**Directions:** Copy all of this material word for word, leaving out the pictures.

Data on locating visible targets:

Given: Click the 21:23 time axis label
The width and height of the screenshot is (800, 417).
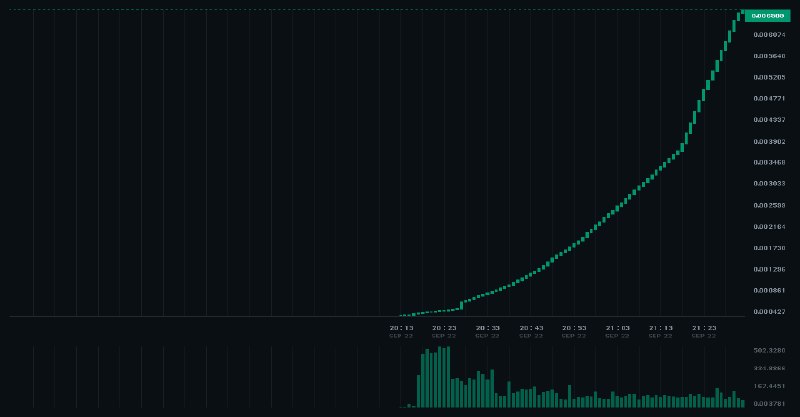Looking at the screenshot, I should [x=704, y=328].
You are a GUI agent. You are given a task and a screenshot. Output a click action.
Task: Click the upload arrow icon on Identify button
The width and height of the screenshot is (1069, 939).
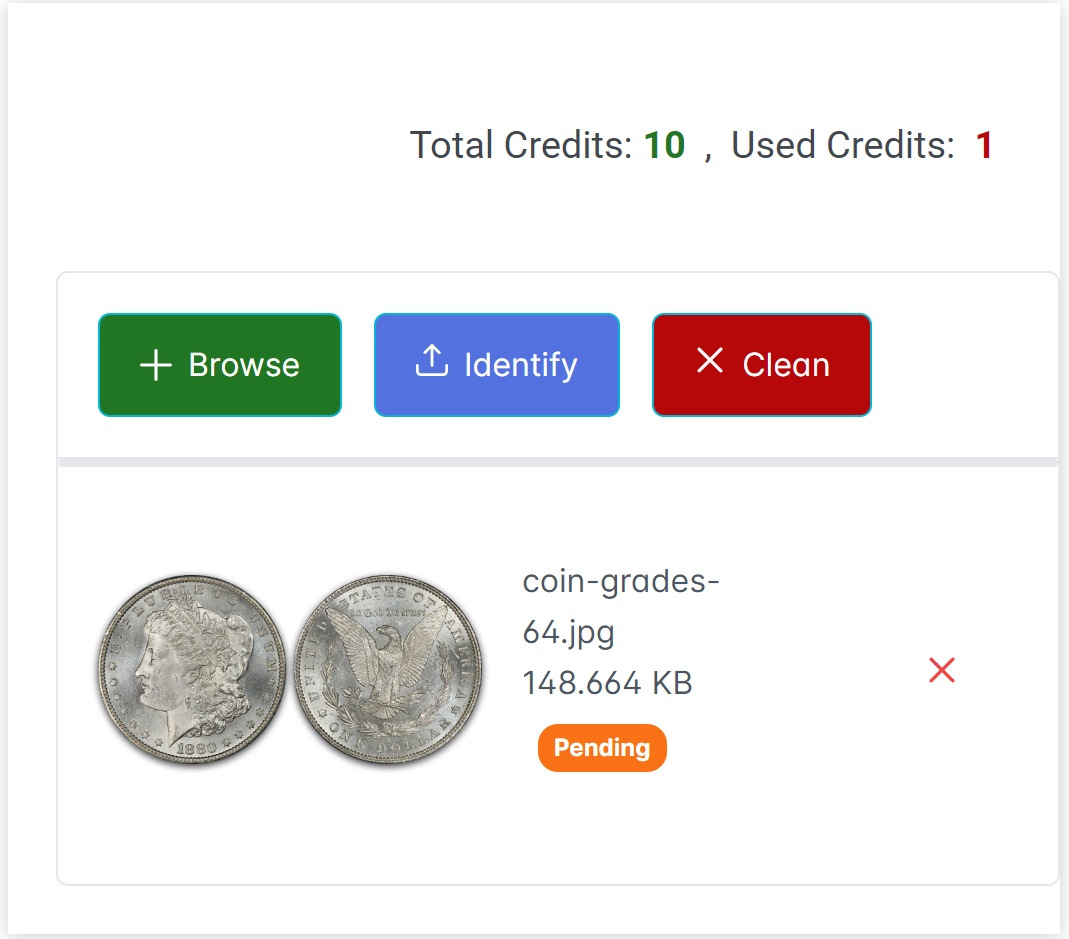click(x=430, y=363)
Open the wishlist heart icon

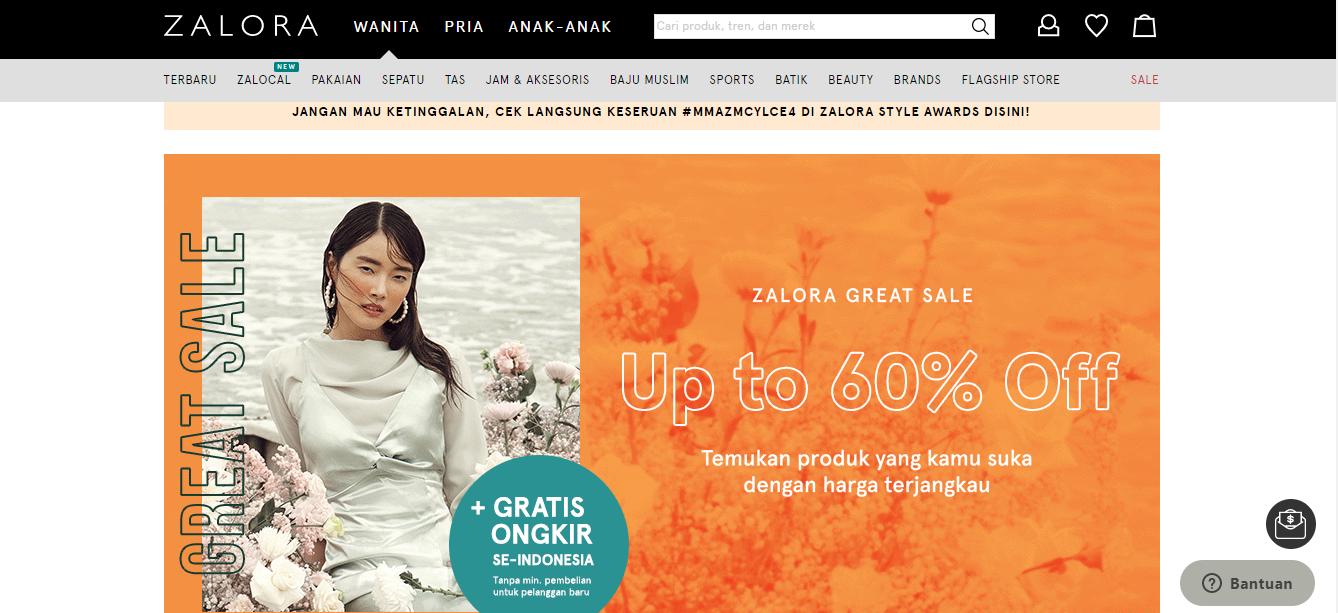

**Right answer:**
Given: Click the 21:23 time axis label
The width and height of the screenshot is (800, 417).
Looking at the screenshot, I should [x=704, y=328].
You are a GUI agent. You are given a task and a screenshot. Output a click action.
Task: Click the upload arrow icon on Identify button
The width and height of the screenshot is (1069, 939).
click(x=430, y=363)
Open the wishlist heart icon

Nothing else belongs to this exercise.